*What this exercise asks*
A - In the mannequin article, which words describe the physical build of the standardized mannequin form? List each one.
B - Reproduce the stretch of the mannequin article from "How to diversify" through "yet used widely.", word for word.
C - Answer each question from the mannequin article:
(i) Which brand is named among those offering more representative mannequin displays?
(ii) What can the iDummy do?
(iii) The world's first little-person mannequin was made for which museum's exhibition, and what was the exhibition called?
[[ Selected excerpt, beginning ]]
How to diversify the mannequin’s antiquated image
It’s not just what mannequins are made of that’s the issue, it’s also how they’re made to look. The standardised mannequin form—slender, tall, able-bodied, often exemplifying all the beauty ideals long perpetuated by the fashion industry—is also in need of an overhaul. Over the past decade, a number of brands, Nike among them, have addressed this lack, offering displays of mannequins that more readily reflect those buying their clothes. However, these gestures can feel tokenistic: only in store for a limited period of time, rather than illustrative of any deep, structural change. Other options, like the iDummy, which can mechanically change shape, seem like an interesting route forwards, but aren’t yet used widely.
It’s an area of progress that writer, speaker and advocate for disability and design Sinéad Burke is keenly invested in. Last year, as part of an exhibition for the National Museum of Scotland’s Body Beautiful exhibition, her body was cast in order to create the world’s first little-person mannequin. “Being able to witness and experience every stage of the process, I thought my first sighting of the mannequin would be casual—but the awe I felt caught me by surprise,” she tells Vogue. “I hadn’t seen a 360-degree representation of myself or someone who looked like me ever before. I just couldn’t stop thinking about the impact it might have on others, particularly those who are younger, who might just assume that such inclusion has always existed.”
[[ Selected excerpt, end ]]
[[ Entries shown, beginning ]]
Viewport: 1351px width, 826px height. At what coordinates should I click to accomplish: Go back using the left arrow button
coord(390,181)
[[ Entries shown, end ]]
[[ Entries shown, beginning ]]
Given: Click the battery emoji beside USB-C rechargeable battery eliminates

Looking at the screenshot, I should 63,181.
[[ Entries shown, end ]]
[[ Entries shown, beginning ]]
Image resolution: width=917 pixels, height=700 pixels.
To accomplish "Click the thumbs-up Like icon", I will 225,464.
[[ Entries shown, end ]]
*Task solutions*
A -
slender
tall
able-bodied

B -
How to diversify the mannequin’s antiquated image
It’s not just what mannequins are made of that’s the issue, it’s also how they’re made to look. The standardised mannequin form—slender, tall, able-bodied, often exemplifying all the beauty ideals long perpetuated by the fashion industry—is also in need of an overhaul. Over the past decade, a number of brands, Nike among them, have addressed this lack, offering displays of mannequins that more readily reflect those buying their clothes. However, these gestures can feel tokenistic: only in store for a limited period of time, rather than illustrative of any deep, structural change. Other options, like the iDummy, which can mechanically change shape, seem like an interesting route forwards, but aren’t yet used widely.

C -
(i) Nike
(ii) It can mechanically change shape.
(iii) The National Museum of Scotland; Body Beautiful